| HN Mirror

Y	Hacker News new \| ask \| show \| jobs

by mmcclure 2171 days ago

This definitely isn't ignorance, it's a very, very common question. The TL;DR on it is: cost.

The most cost-effective way of delivering video is using some form of HTTP streaming (like HLS or DASH). In a nutshell, the player downloads a manifest that tells it where to find chunks of video, which are downloaded and cached in normal, commodity CDNs. Everything is stateless and is scaled like any other form of HTTP download. To do all of this you end up needing to transcode the incoming stream. All along the way through this process introduces latency, and for reference 20 seconds is perfectly normal HLS latency, so credit where credit's due, this is really impressive. One of my colleagues wrote about the state of low latency last year[1], and considered < 4 seconds to be "ultra low latency"...that's really rare, particularly among platforms.

You can get lower latency, of course, but typically that involves stateful connections. All of that cheap commodity stuff that comes with HTTP streaming above goes away, and scaling to a large number of viewers can get extremely costly (and operationally difficult).

[1] https://mux.com/blog/the-low-latency-live-streaming-landscap...

3 comments

kwindla 2171 days ago

mmcclure is way too polite to say so, but Amazon IVS is definitely not going to give you 2s latency.

Currently, IVS configured for "ultra low latency" is using HLS segments that are three seconds long. The client tries not to buffer more than one segment, so on a good network connection you'll see ~4 seconds of latency.

In theory, you could start playing the video while you're still downloading the first segment. That's how you'd get ~2s of latency. But the AWS player doesn't actually do that. And for good reason. These are TCP connections, so if there's any packet loss at all, you'll have to either buffer or skip the segment and change bitrates. Starting the video and then immediately buffering is a pretty poor user experience.

This is pretty easy to test. I just did, twice: streaming from OBS on my desktop and then directly from our compositing servers in the cloud. In both cases the latency was ~4 seconds.

link

jkarneges 2171 days ago

> but typically that involves stateful connections [...] and scaling to a large number of viewers can get extremely costly (and operationally difficult)

This is why we built Pushpin, to make it easier to handle stateful connections at scale. The project is mostly intended for moving application data, but it does work for media streaming too. See our live MP3 demo [1]. The backend runs GStreamer in a loop to produce the audio, and has no awareness of client connections. Pushpin moves the bytes and knows nothing about audio or codecs.

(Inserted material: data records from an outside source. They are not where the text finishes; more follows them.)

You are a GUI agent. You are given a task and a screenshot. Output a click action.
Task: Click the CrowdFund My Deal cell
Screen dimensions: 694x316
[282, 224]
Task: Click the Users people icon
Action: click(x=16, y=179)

[1] http://audiostream.fanoutapp.com/

link

ponker 2171 days ago

You mean all those Twitch streamers see their chats More than 4 seconds after the relevant video has elapsed? And can you explain what you mean by “stateful”? Thanks

link

mmcclure 2171 days ago

> all those Twitch streamers see their chats More than 4 seconds after the relevant video has elapsed

Yep! I think Twitch can sometimes be at 4 seconds or less for what it's worth, but yes, that delay is real. It's generally not really noticeable because the communication is totally async; the streamer is doing other stuff, finishing other thoughts, etc, then can get to messages as they see them.

> can you explain what you mean by “stateful”?

Sure! I was talking about what kind of connection is necessary to deliver the video. A lot of real-time video solutions require stateful connections to the client, which means that once the client connects, the connection is kept open, and video data is streamed via that connection. Common examples on the web are things like WebSockets and WebRTC, but it gets really expensive because you basically have to maintain a persistent connection with every single viewer and it makes it impossible (or extremely difficult) to do any kind of meaningful caching.

Stateless connections on the other hand are most of your common HTTP requests. The client asks for a resource, and gets it back. No prior connection setup is required, servers, networks, whatever can change between each request and everything will merrily chug along, which makes it much easier to scale.

link

ponker 2171 days ago

Huh, thanks, I think I’m starting to get it. Is it that the connection-based model needs the data “copied” into each user’s stream on the server-side while the “stash the files in a bin” stateless model allows the networking hardware to cache this data somewhere in memory and just copy it on the fly onto different network links?

link

sudhirj 2170 days ago

Stashing files–let's say that each file is one second long and is just numbered with the unix timestamp – makes things cost effective because now the server is just dropping files no 1,2,3,4... into a directory, and everyone is pulling them out in sequence the way an other file would be downloaded. This also allows exploiting the HTTP architecture – if you set the Cache-Control: public headers on the files (which you can do happily because they'll never change) they'll be cached at lots of places along the way, like CDNs, the local ISP, the office network, etc. HTTPS blew out most of these caching benefits, but at least the CDNs can cache the files at edges all over the world.

link

donavanm 2171 days ago

Its not just that it can be cached, but that it can use very standard existing infrastructure like HTTP CDNs, mobile browsers, etc. The limitation is that the audio/video is encoded as segments, each a few seconds long. Because of this it looks kind of like serial batch processing with latency constraints based on the batch size (segment duration). This is in contrast to say webrtc or rtmp thats a lot closer to a multiplexed stream of data.

link

ec109685 2170 days ago

HTTP connections are stateful too. Clients aren’t doing tls handshakes every request, for instance.

link

jorams 2171 days ago

It's important to note here that the 4 seconds of latency here is a pretty recent development. 30 seconds used te be the norm.

link